======== Reading text

It’s hard to grasp just how difficult it can be to navigate daily tasks without the full use of your hands until you experience it yourself (no pun intended). Simple things you once took for granted—like scratching an itch, putting on your clothes, picking up a coffee mug, or chopping vegetables—suddenly feel like Herculean tasks. The road to rehabilitation after an injury or stroke can be a long and frustrating one, requiring hours of physical therapy. But new advancements in medical technology could make it a lot easier (and more fun) for patients to recover.
Presented at the CES 2017, the RAPAEL Smart Glove is a high-tech rehab device that fits over a patient’s hand and wrist like an exoskeleton. It’s made of elastomer, a soft and deformable synthetic polymer material, and weighs just 4.6 ounces to avoid putting strain on the wrist. The ergonomic design allows for a wide range of joint movements that can help with regaining motion, like twisting the forearm or wrist, and flexing and extending the wrist and fingers.
Physical therapists and other medical professionals can put the RAPAEL Smart Glove to work by guiding their patients through a series of exercises and gathering data on exactly what their muscles, bones, and tendons are doing throughout the process. The glove features a bending nine-axis movement and position sensor that tracks acceleration, angular rates, and magnetic fields to measure wrist movements. These sensors connect to a computer system that uses the data to compute the amount of individual finger movements, too.
But the best part is that the glove actually turns rehabilitation into a game. An Android app that connects the glove to a smartphone via Bluetooth guides the patient through games and activities, bringing some fun into a process that can sometimes be painful and frustrating. The animated lessons include a menu of real world hand functions, like throwing darts or squeezing oranges, with the glove’s sensors tracking how the patients are doing and what needs to be improved.
With that information, the app learns which exercises the patients should work on the most, creating a customized range of recommended activities in the same way Netflix learns which movies and shows you might want to watch. Patients can rent the FDA-approved device for $99 per month to use at home.

================
======== Given data

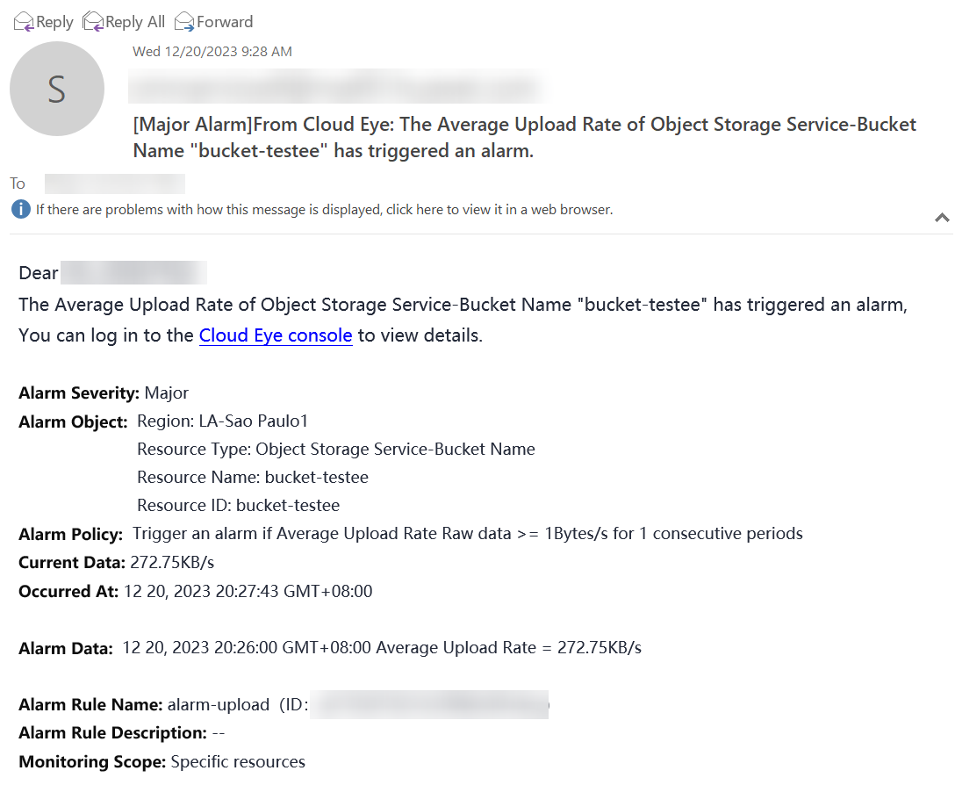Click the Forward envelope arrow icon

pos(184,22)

================
======== Given data

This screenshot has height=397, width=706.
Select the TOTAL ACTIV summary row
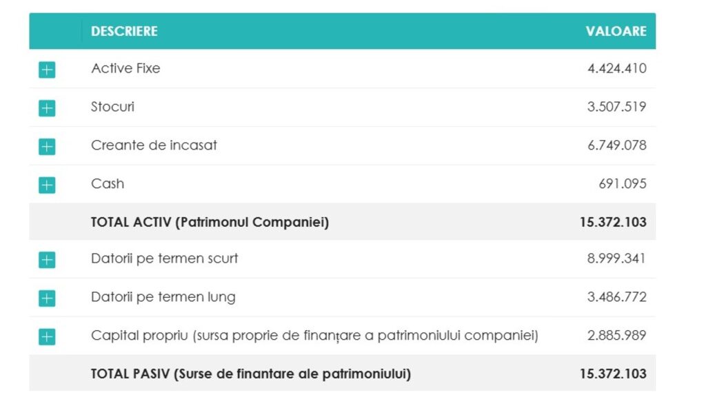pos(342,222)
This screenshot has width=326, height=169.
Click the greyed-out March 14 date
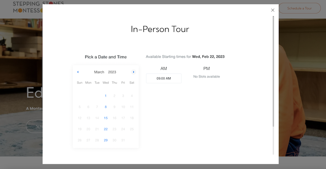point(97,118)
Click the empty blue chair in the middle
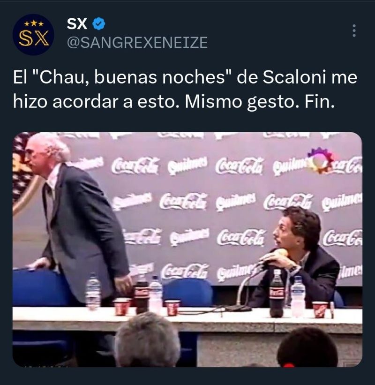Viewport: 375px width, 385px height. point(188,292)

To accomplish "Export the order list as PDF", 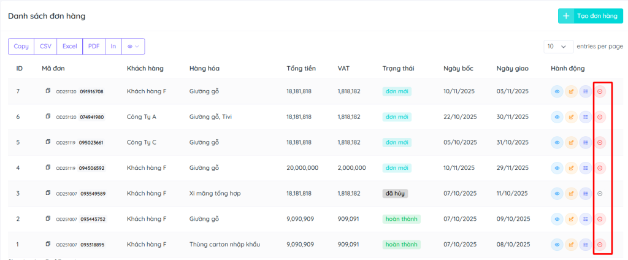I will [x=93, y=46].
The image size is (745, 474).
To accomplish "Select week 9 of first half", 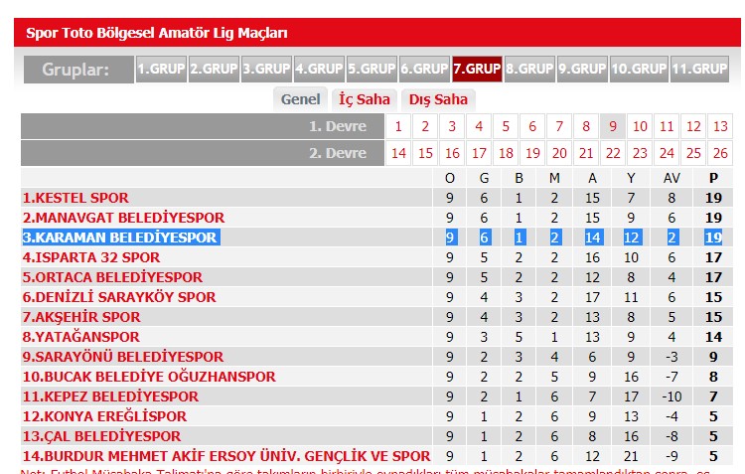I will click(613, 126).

================
======== Given data

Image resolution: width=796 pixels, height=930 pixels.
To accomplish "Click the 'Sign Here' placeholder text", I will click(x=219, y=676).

================

● Exercise details: Please copy out the entire rehab glove article above word for word.

● Response below:
It’s hard to grasp just how difficult it can be to navigate daily tasks without the full use of your hands until you experience it yourself (no pun intended). Simple things you once took for granted—like scratching an itch, putting on your clothes, picking up a coffee mug, or chopping vegetables—suddenly feel like Herculean tasks. The road to rehabilitation after an injury or stroke can be a long and frustrating one, requiring hours of physical therapy. But new advancements in medical technology could make it a lot easier (and more fun) for patients to recover.
Presented at the CES 2017, the RAPAEL Smart Glove is a high-tech rehab device that fits over a patient’s hand and wrist like an exoskeleton. It’s made of elastomer, a soft and deformable synthetic polymer material, and weighs just 4.6 ounces to avoid putting strain on the wrist. The ergonomic design allows for a wide range of joint movements that can help with regaining motion, like twisting the forearm or wrist, and flexing and extending the wrist and fingers.
Physical therapists and other medical professionals can put the RAPAEL Smart Glove to work by guiding their patients through a series of exercises and gathering data on exactly what their muscles, bones, and tendons are doing throughout the process. The glove features a bending nine-axis movement and position sensor that tracks acceleration, angular rates, and magnetic fields to measure wrist movements. These sensors connect to a computer system that uses the data to compute the amount of individual finger movements, too.
But the best part is that the glove actually turns rehabilitation into a game. An Android app that connects the glove to a smartphone via Bluetooth guides the patient through games and activities, bringing some fun into a process that can sometimes be painful and frustrating. The animated lessons include a menu of real world hand functions, like throwing darts or squeezing oranges, with the glove’s sensors tracking how the patients are doing and what needs to be improved.
With that information, the app learns which exercises the patients should work on the most, creating a customized range of recommended activities in the same way Netflix learns which movies and shows you might want to watch. Patients can rent the FDA-approved device for $99 per month to use at home.